++++ Data records ++++
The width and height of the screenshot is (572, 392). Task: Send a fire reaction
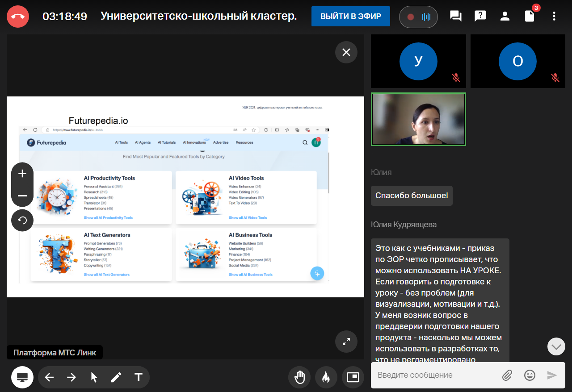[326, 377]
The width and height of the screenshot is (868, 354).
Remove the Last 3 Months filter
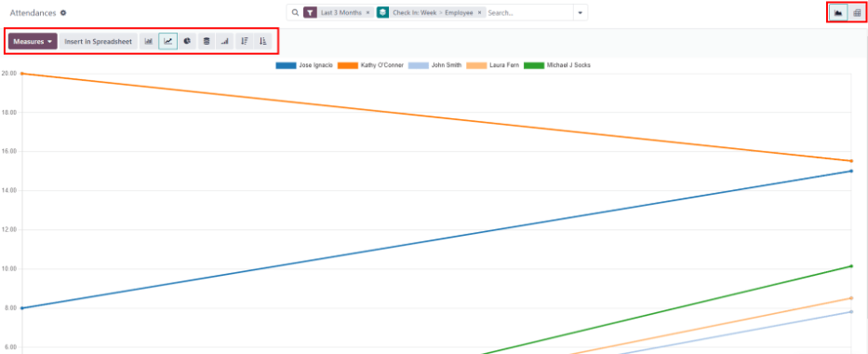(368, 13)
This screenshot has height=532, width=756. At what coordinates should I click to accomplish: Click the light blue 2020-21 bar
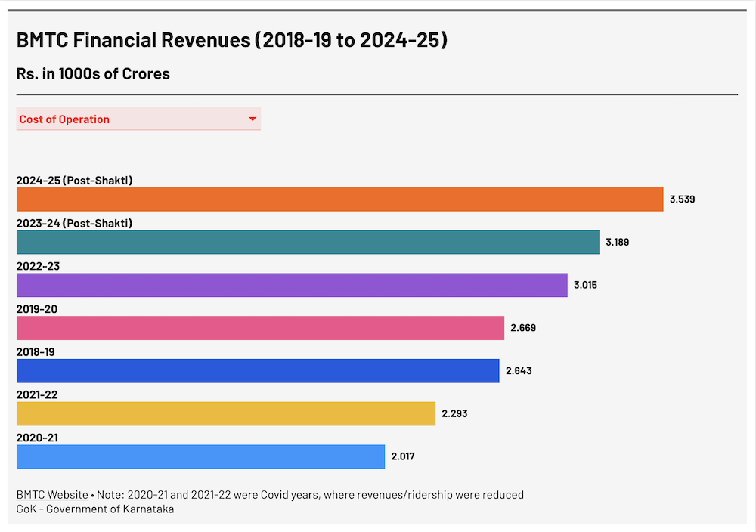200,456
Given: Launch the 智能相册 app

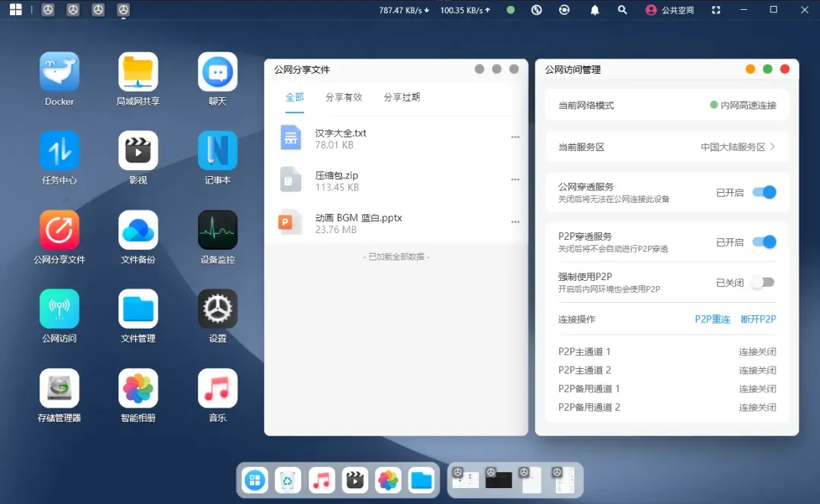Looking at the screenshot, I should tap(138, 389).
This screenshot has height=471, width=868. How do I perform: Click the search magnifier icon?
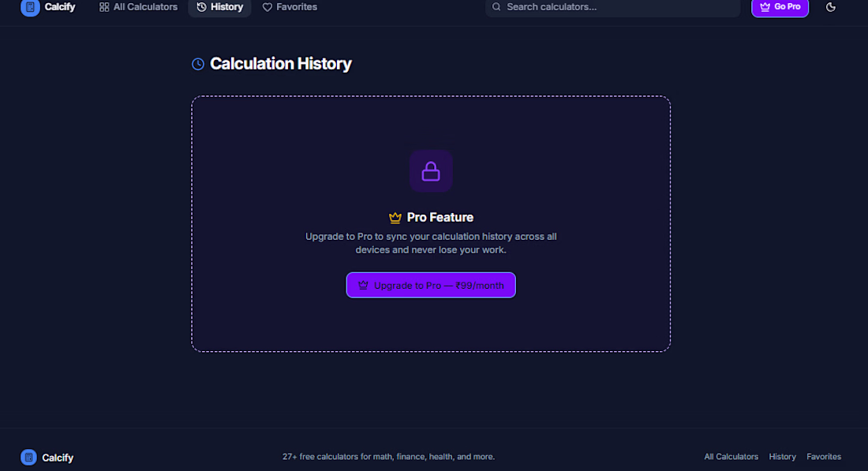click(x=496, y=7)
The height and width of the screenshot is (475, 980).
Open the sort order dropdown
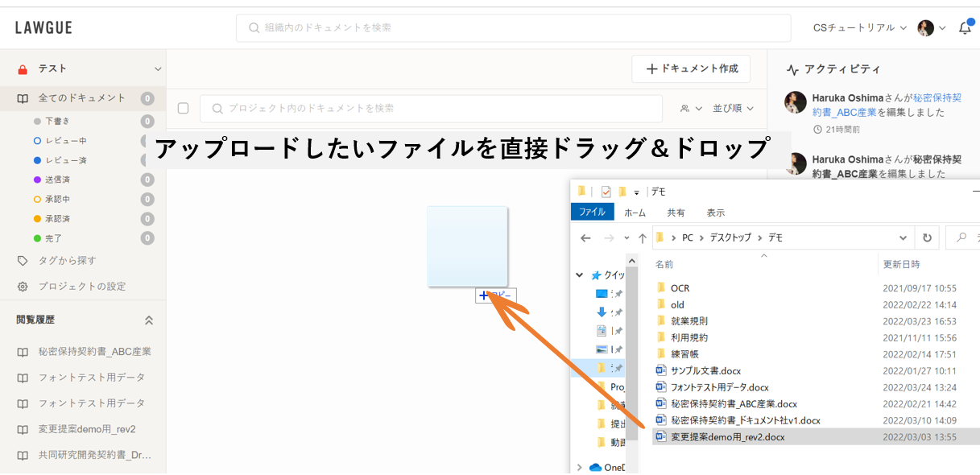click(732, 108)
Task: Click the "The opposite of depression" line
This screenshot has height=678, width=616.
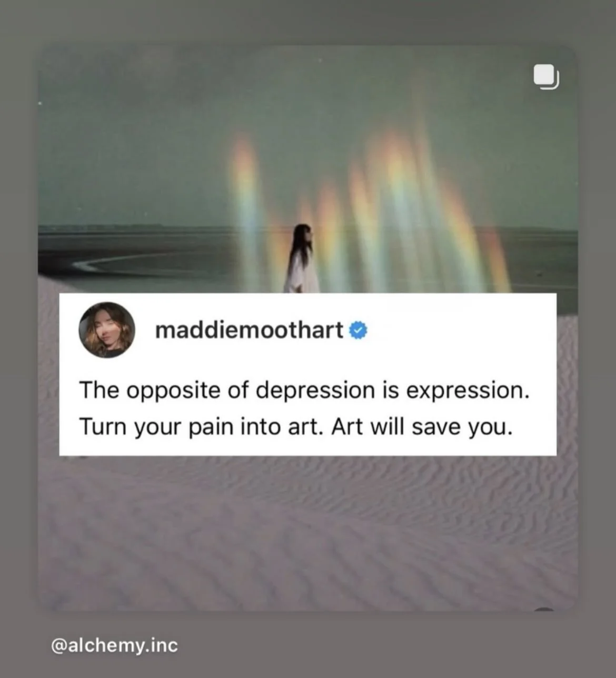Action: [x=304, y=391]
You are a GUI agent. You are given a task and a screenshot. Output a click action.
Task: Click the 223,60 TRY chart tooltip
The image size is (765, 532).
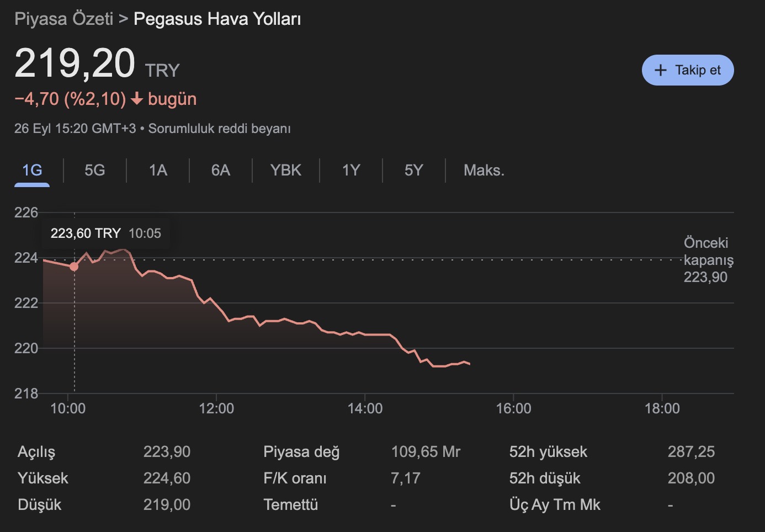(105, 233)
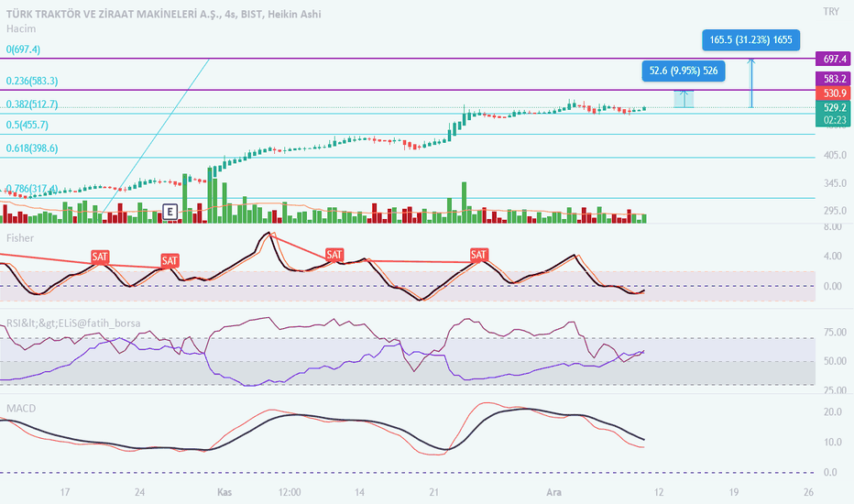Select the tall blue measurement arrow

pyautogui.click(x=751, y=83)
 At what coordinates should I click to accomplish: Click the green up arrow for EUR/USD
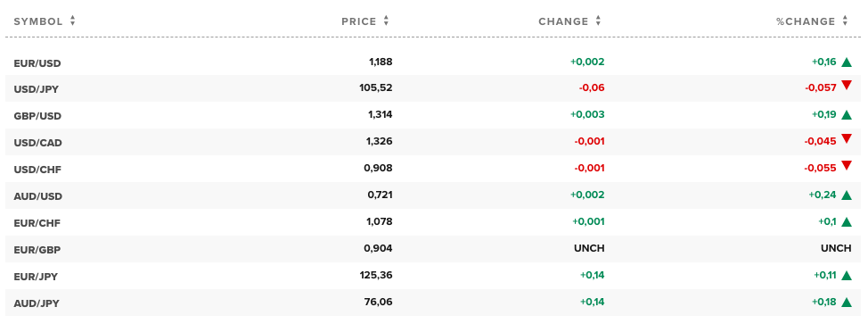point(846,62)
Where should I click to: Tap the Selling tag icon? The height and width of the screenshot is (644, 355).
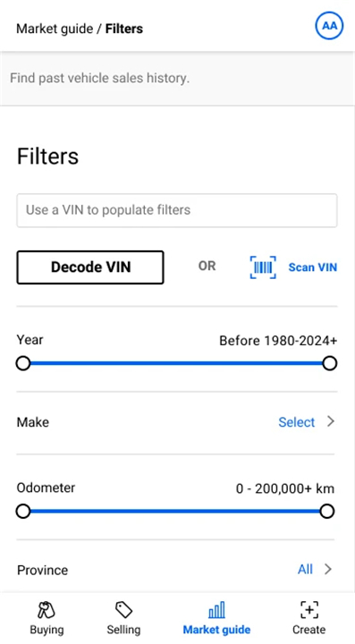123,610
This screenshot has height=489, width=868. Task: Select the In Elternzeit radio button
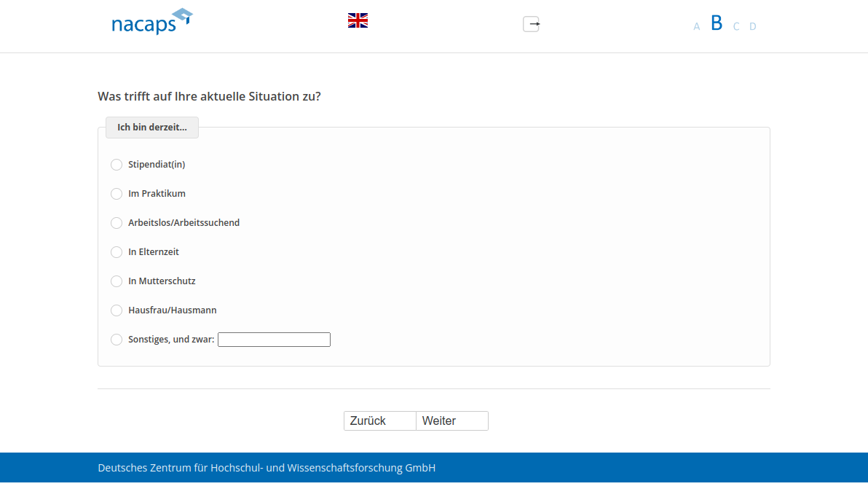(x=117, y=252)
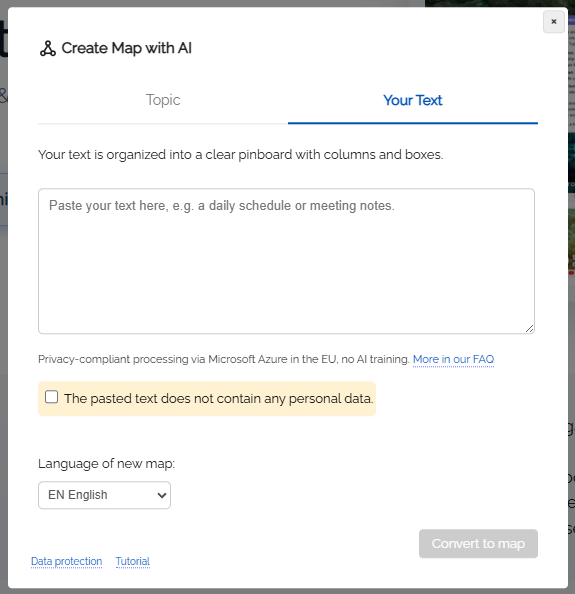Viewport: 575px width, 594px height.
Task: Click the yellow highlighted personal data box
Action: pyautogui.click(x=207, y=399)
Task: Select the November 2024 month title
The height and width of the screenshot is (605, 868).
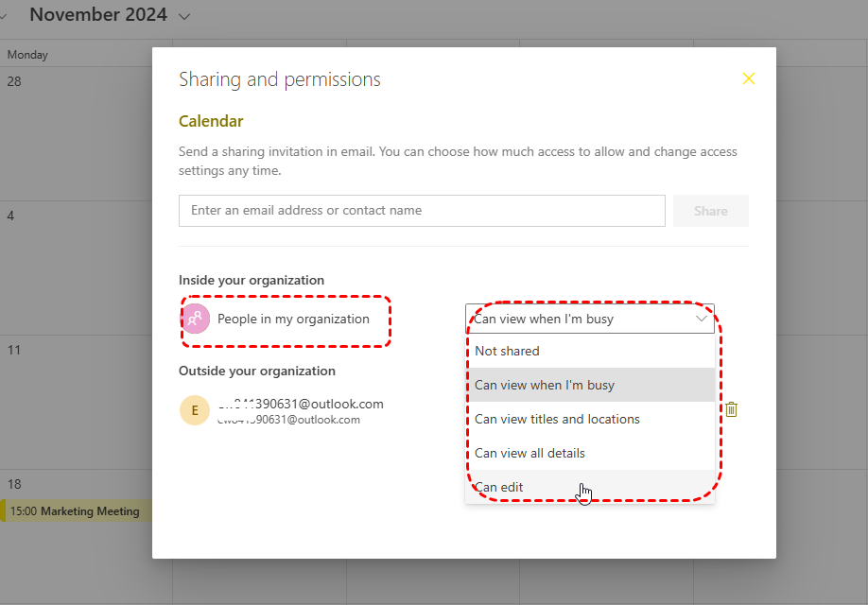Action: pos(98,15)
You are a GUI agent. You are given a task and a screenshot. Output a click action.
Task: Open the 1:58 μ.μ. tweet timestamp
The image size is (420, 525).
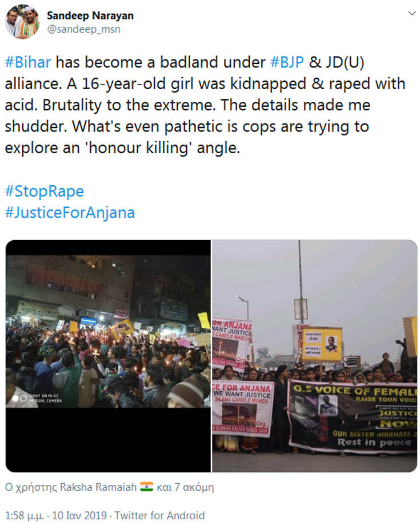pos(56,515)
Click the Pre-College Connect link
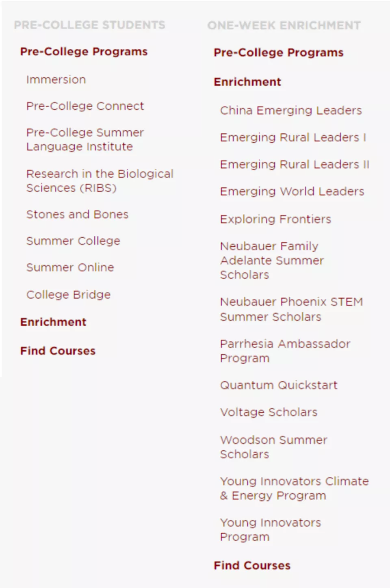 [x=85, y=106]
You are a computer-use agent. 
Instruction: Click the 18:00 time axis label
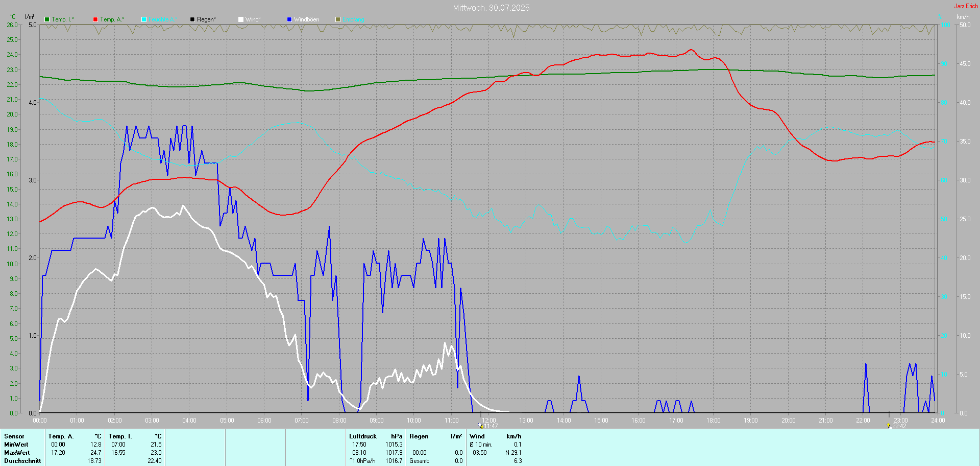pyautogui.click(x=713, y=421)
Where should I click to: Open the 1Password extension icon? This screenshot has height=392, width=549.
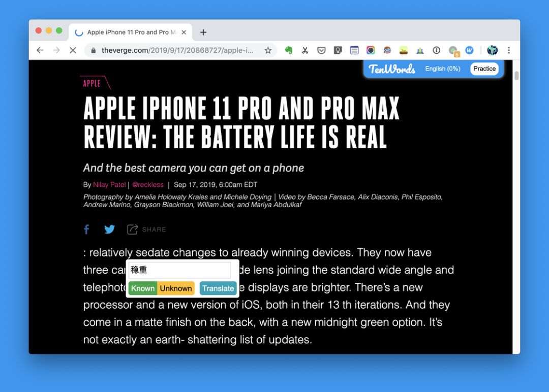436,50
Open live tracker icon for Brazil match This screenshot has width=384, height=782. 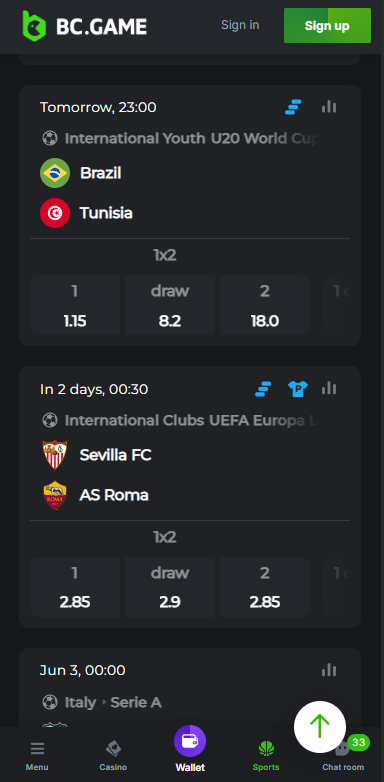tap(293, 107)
++++
Exercise prompt:
Each line between the one holding "The image size is (765, 532)." and the one holding "Task: Select the November 2024 month title", inclusive, should be copied exactly as it appears above, and pictures should be omitted.

Result of the task:
The image size is (765, 532).
(105, 233)
Select the tall blue measurement arrow

pyautogui.click(x=751, y=83)
 At what coordinates should I click to accomplish: Click the green up arrow for EUR/USD
point(846,62)
Where should I click to: Tap the Selling tag icon? The height and width of the screenshot is (644, 355).
123,610
This screenshot has height=489, width=868. Task: Select the In Elternzeit radio button
(x=117, y=252)
Viewport: 575px width, 594px height.
Task: Click the yellow highlighted personal data box
Action: pyautogui.click(x=207, y=399)
Task: Select the November 2024 month title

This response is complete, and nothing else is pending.